A confused Toothless watched her depart, curling around the broken tailfin. He had covered it with a wing when it rained and despite the time, it still smelled like Hiccup. His head lazily looked in the direction she ran, considering.

She smelled a bit like Hiccup, too.

The dragon breathed some gentle fire in a circle around the tailfin and laid down for a nap. She'd be back, he was sure of it now. There was something in her voice when she asked the question, not just sympathy but a sort of understanding.

This, the talfin, the cove, Toothless himself, this was all she had of Hiccup, too.

(]+[)

Gobber was missing a leg. The cluster of nerves and muscle gathered around the metal replacement twinged from time to time, and he was forced to walk with a hobble to keep balance. It was difficult, and the loss in speed had him working in the forge during all but the worst dragon raids, but for the most part he had grown used to it.

Gobber was missing an arm. Apparently after he lost it, he was in a delirious fever for two days. It took time, relearning how to smith with one hand, but eventually he was able to craft a variety of implements to fit into his stub's covering. They were dull replacements for a hand and constantly switching them out was tiring, but this too he grew used to.

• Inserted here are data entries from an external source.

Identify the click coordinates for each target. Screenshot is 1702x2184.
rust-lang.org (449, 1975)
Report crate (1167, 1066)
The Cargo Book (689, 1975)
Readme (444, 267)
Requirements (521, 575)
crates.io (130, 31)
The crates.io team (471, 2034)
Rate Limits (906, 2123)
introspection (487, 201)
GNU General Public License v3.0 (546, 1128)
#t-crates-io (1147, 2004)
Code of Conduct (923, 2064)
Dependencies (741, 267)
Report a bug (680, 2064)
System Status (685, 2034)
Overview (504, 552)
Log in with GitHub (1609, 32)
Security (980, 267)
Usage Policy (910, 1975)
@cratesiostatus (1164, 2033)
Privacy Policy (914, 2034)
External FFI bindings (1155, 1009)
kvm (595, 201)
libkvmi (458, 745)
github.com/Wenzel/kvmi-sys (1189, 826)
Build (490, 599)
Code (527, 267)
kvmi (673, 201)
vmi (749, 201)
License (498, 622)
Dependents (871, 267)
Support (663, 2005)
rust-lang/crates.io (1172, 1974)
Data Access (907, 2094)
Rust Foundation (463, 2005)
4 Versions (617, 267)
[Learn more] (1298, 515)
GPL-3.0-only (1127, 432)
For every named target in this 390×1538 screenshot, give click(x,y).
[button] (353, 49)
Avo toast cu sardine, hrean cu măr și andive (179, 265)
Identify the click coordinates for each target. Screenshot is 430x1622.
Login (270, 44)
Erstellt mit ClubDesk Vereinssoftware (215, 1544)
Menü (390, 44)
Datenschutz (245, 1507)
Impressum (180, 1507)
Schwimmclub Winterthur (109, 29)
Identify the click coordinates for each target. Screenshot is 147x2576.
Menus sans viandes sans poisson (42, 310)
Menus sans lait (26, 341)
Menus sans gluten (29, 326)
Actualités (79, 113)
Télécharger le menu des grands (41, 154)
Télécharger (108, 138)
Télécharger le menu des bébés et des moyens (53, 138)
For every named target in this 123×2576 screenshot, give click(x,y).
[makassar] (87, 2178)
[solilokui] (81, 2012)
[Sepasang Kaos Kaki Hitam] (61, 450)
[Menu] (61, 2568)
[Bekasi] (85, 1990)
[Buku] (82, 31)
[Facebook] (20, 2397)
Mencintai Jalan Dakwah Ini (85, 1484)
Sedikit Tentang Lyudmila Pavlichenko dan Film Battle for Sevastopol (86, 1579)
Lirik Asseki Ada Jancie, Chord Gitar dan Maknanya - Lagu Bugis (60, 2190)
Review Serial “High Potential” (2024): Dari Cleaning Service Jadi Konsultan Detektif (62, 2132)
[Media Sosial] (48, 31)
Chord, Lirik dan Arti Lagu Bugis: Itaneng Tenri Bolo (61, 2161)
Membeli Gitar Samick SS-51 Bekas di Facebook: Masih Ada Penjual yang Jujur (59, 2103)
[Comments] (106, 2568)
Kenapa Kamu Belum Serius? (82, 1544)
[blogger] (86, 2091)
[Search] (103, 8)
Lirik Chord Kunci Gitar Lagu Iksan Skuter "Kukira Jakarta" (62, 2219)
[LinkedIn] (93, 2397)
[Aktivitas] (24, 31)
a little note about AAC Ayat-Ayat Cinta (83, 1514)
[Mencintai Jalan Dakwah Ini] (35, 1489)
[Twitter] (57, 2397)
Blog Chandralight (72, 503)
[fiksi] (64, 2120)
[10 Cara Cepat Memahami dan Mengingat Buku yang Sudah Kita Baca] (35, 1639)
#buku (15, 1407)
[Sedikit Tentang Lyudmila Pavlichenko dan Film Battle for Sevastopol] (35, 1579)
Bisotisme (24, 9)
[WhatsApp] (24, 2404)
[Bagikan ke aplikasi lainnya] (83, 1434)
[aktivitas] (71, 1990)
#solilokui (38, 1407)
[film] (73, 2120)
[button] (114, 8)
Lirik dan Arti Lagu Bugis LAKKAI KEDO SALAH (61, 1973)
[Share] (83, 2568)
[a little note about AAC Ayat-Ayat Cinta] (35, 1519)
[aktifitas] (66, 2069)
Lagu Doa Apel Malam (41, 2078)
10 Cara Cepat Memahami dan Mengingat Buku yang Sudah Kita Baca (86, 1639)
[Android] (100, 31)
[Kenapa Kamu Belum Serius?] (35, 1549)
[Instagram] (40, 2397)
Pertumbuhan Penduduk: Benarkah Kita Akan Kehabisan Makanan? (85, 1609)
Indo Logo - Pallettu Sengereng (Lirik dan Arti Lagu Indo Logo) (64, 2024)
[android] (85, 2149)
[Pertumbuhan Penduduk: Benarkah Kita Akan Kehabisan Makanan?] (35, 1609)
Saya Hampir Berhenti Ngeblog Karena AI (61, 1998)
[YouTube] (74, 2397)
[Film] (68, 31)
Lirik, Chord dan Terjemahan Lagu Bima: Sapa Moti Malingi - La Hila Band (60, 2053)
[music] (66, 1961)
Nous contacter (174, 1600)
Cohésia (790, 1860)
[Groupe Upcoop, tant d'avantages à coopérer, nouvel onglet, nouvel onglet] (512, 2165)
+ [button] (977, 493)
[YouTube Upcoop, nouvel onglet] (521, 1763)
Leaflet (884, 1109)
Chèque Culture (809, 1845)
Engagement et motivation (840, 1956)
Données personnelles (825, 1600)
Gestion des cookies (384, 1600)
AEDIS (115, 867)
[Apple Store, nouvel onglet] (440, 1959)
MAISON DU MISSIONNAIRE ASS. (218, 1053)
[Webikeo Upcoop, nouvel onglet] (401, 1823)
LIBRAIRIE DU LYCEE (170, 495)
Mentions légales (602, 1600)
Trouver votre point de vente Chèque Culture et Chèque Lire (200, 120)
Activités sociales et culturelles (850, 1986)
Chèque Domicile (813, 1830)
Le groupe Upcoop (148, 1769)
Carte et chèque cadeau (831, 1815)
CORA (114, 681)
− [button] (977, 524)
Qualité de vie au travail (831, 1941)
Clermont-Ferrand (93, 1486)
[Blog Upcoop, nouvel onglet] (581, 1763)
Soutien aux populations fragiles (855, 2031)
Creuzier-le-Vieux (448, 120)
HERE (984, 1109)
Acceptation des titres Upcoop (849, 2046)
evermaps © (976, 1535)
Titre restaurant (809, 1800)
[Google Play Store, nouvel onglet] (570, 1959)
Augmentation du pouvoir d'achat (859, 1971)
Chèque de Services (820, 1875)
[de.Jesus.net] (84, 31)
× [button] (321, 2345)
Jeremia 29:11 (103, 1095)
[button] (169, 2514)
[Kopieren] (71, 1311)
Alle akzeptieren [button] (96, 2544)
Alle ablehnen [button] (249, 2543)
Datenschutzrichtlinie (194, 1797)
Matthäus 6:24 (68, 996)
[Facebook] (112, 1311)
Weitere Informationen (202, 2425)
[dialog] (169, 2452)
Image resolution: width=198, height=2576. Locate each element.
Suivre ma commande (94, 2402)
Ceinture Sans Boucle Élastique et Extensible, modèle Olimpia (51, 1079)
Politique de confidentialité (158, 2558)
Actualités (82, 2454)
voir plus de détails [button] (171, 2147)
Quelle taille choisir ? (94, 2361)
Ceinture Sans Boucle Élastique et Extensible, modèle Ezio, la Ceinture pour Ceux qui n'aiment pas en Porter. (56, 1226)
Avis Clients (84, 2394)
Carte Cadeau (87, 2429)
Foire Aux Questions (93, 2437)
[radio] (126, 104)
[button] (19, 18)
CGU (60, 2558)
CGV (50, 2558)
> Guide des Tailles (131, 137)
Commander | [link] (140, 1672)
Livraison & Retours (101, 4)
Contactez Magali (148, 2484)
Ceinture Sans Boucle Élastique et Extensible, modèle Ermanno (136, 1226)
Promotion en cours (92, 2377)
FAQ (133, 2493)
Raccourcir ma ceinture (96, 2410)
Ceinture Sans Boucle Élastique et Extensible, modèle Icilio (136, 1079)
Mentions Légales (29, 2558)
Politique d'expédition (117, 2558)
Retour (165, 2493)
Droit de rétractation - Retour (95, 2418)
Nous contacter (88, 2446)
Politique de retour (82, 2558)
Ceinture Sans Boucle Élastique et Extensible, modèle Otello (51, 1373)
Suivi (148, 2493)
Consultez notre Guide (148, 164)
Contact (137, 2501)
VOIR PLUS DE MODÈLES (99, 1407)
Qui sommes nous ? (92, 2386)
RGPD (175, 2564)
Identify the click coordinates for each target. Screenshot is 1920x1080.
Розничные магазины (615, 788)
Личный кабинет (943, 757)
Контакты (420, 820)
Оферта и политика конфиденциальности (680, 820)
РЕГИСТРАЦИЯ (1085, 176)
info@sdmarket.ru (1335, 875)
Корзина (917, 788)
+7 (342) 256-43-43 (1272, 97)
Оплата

Gobber was missing an apprentice. Every command in the forge was met with silence, every sword to sharpen, empty air. Hiccup's apron sat on its peg like a sentinel, waiting for the return of a master that never would. Several times, Gobber would reach toward it to put it away, out of sight, but every time he couldn't bring himself to move it. Everyone told him he'd grow used to it, but he wasn't sure. One more thing shouldn't have made a difference but this? This felt like it hurt the most to lose.

There was a series of sharp raps on the door, breaking him from his latest stupor and opening it revealed a breathless Astrid, leaning on her knees to rest for a moment. "Gobber... teach... me... to smith," she wheezed out between breaths.

He stared at her disbelievingly for a moment, then sighed. "Astrid, ye already killed a berserk Nightmare. Ye'll be a promising young dragon slayer, there's no need to throw tha' away." He laid his real hand on her shoulder. "It won't bring him back," he said, more to himself than her.

She brushed his hand off, shaking her head. "Gobber, Berk needs two smiths and I... I need to do this." He wavered, so she pressed her advantage. "Please? I'll do whatever you say, it's just... this is important."

Finally, he groaned, slapping a hand on his forehead and dragging it down his face. "Aye, alright. Work starts bright and early in the morning, so be here."

"I will. Thanks, Gobber." For a moment, her muscles itched to jump and cheer, or tackle the old blacksmith with a hug, but the moment passed unheeded. It wouldn't be appropriate.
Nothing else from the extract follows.